By Carolina Montenegro
The simple room accommodates three beds. On the left corner, there’s a closet and a TV set. Three girls sleep there: one from Spain, one from South Africa and one from Malaysia. For a few months, this has been their home and of more than 31 refugee and foreign women who egressed the prison system.
“We speak in Portuguese and, if it gets complicated, we speak English”, says the young, shorthaired Spanish brunette, who studies Portuguese twice a week. Most refugees are from Africa, but there are also Colombian and Asian women.
Casa de Acolhida Nossa Senhora Aparecida, in downtown São Paulo, has already sheltered, in three years of operation, women from nearly 70 different nationalities. “And, as incredible as it may seem, language is what matters the least, what really matters is the welcoming”, said Maria Vitória Paiva, project coordinator.
“As the area receives women from all over the world, they wind up talking in English, or translating a bit of French to one that doesn’t speak Portuguese or even miming to communicate”, she explains.
The centennial house used to be a hostel for young people. The idea to turn the place into a house of welcome for refugee and egressing women came from Maria Vitória, who has worked for women’s rights for decades, and was well accepted by the São Vicente Pallotti congregation, the house owner.
Women who receive shelter can bring their children along to live together and share housework. “Each one will wash their own clothes and take care of their room and all of us rotate for cooking”, says a South African, who has been a guest in the house for four months.
She counts the days to see her four children again in Johannesburg. She’ll be on parole until February, after spending three years arrested in Brazil, sentenced for drug trafficking. “I wouldn’t have received permission to leave prison without an address”, she adds.
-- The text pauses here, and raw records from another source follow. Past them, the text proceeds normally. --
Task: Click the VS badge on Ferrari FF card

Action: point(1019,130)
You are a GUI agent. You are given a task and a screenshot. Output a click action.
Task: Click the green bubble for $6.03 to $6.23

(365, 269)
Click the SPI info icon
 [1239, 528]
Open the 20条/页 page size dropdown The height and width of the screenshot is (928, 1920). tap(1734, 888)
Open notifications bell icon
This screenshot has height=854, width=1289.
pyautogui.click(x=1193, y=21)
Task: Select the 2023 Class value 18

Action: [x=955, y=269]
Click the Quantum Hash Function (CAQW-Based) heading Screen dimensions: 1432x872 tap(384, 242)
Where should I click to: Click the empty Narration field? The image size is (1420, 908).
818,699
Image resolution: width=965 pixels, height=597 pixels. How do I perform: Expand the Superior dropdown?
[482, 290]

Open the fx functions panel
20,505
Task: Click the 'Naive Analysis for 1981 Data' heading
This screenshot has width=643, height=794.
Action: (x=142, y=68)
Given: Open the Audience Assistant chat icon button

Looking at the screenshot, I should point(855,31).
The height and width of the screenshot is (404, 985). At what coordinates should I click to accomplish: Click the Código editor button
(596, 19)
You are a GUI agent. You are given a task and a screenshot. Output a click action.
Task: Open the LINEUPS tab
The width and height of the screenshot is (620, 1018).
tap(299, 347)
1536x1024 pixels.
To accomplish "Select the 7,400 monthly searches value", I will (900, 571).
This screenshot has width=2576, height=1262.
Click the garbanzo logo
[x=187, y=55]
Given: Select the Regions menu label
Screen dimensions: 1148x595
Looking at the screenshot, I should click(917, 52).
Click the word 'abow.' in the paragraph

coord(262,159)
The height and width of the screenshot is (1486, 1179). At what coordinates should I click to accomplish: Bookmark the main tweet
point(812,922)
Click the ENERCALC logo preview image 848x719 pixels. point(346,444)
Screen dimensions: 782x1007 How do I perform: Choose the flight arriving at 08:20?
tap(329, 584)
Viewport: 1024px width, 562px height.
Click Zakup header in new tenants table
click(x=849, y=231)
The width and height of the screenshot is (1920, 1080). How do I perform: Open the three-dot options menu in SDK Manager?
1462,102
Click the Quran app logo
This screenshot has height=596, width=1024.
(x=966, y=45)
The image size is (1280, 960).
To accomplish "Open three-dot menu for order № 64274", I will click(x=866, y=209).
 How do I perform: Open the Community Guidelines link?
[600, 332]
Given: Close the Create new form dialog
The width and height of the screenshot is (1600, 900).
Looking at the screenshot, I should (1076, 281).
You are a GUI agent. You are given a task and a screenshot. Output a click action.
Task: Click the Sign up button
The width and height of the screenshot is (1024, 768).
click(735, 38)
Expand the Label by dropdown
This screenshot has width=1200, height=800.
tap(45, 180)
The shelter has a laundry, a chapel, a living room and space for craft workshops, dance classes, cutting and sewing, community therapy and psychological consulting. Purses and clothes produced in the house are sold in bazaars and on weekends, during visiting hours, cultural events and parties with cultural food are organized.
“Partnership with other NGOs is important, we here provide housing and feeding. In other fellow institutions, refugees take professionalizing and language courses”, says project coordinator. The idea is to provide safety and shelter for these women to adapt to Brazil.
When they find jobs and can afford their rent, they are ready to leave the house. On average, stays last from three to six months here.
The house is the only one in São Paulo to provide this kind of sheltering for refugee women. It is endowed by the congregation and receives donations from the community. “We are looking for more incentives and support to expand our services, if we get bunks for the bedrooms, we can accept twice as many women”, says Maria Vitória.